だからというわけじゃないが、しばらくパット・メセニー的な音をよく聴いていた。勝手にそう呼んでる「パット・メセニー的音楽」とは、パット・メセニー音楽そのもののいわずもがなの素晴らしさではなくて、表層的に似ている音楽を指している。その類は実に幅広く、地中海周辺の音楽なんかがかかっていると、「これって、パット・メセニーかな?」といった錯覚にはまることが多い。

しかし、そんなさわやかな音楽をいくら聴いても、自分の中にさわやかさが生まれるよりも、味のしないモノを飲食したような物足りなさがあって、それはトイレに行ったらおしっこと流れてしまうような薄さみたいに感じる。
記事のタイトルがPモデルなのに、何を長々と言っとる、と田中や金子や清水は言うだろう。言われなくても、そこでやはり「パット・メセニー的音楽」を聴いていたのをやめ、聴く音楽として選び直したのはPモデルだった。さわやかな音楽では気持ちが満ち足りない、というのは、私がねじれた人間であって、やはり毒や濁った色気が無い無臭な音楽で救われるような人間ではないからである。(もしくは、心身がそういうモードの時期、というときもあるが。)

***

春めいてきた中でPモデルが聴きたくなったのは、高校生になった1982年の春、多少蒸し暑い日が出始めた頃、ラジオから流れるPモデルをエアチェックしていた記憶が蘇ってきたからであろう。音楽は、かつてそれを聴いていた日時や季節や天気が似た瞬間、脳裏から立ち上がってくるものだ。
1982年春、Pモデルのアルバム「パースペクティヴ」を繰り返し聴いていた。

当時FM東京の17時から20分くらい、新譜から一日2曲だけかかり、1週間で完結する、という番組があった。ここで「パースペクティヴ」が掛かり、エアチェックしたテープをアルバム代わりとしてしばらく聴いていた。全曲は掛からなかったから、全てを聞いたのは、CD時代になってからのことだ。

### 提供データ
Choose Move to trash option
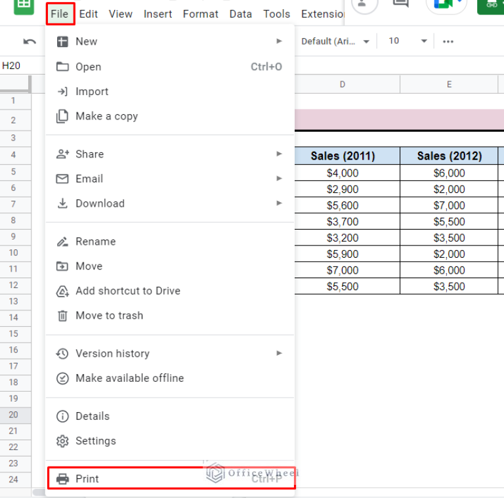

### 記述課題
#1 本文で紹介されているFM東京の番組では、新譜から一日に何曲が放送されましたか。
#2 本文のうち「だからというわけじゃないが、」から「時期、というときもあるが。)」までを、その語句自体も含めて一字も変えずに書き写してください。

### 解答全文
#1 一日2曲です。

#2
だからというわけじゃないが、しばらくパット・メセニー的な音をよく聴いていた。勝手にそう呼んでる「パット・メセニー的音楽」とは、パット・メセニー音楽そのもののいわずもがなの素晴らしさではなくて、表層的に似ている音楽を指している。その類は実に幅広く、地中海周辺の音楽なんかがかかっていると、「これって、パット・メセニーかな?」といった錯覚にはまることが多い。

しかし、そんなさわやかな音楽をいくら聴いても、自分の中にさわやかさが生まれるよりも、味のしないモノを飲食したような物足りなさがあって、それはトイレに行ったらおしっこと流れてしまうような薄さみたいに感じる。
記事のタイトルがPモデルなのに、何を長々と言っとる、と田中や金子や清水は言うだろう。言われなくても、そこでやはり「パット・メセニー的音楽」を聴いていたのをやめ、聴く音楽として選び直したのはPモデルだった。さわやかな音楽では気持ちが満ち足りない、というのは、私がねじれた人間であって、やはり毒や濁った色気が無い無臭な音楽で救われるような人間ではないからである。(もしくは、心身がそういうモードの時期、というときもあるが。)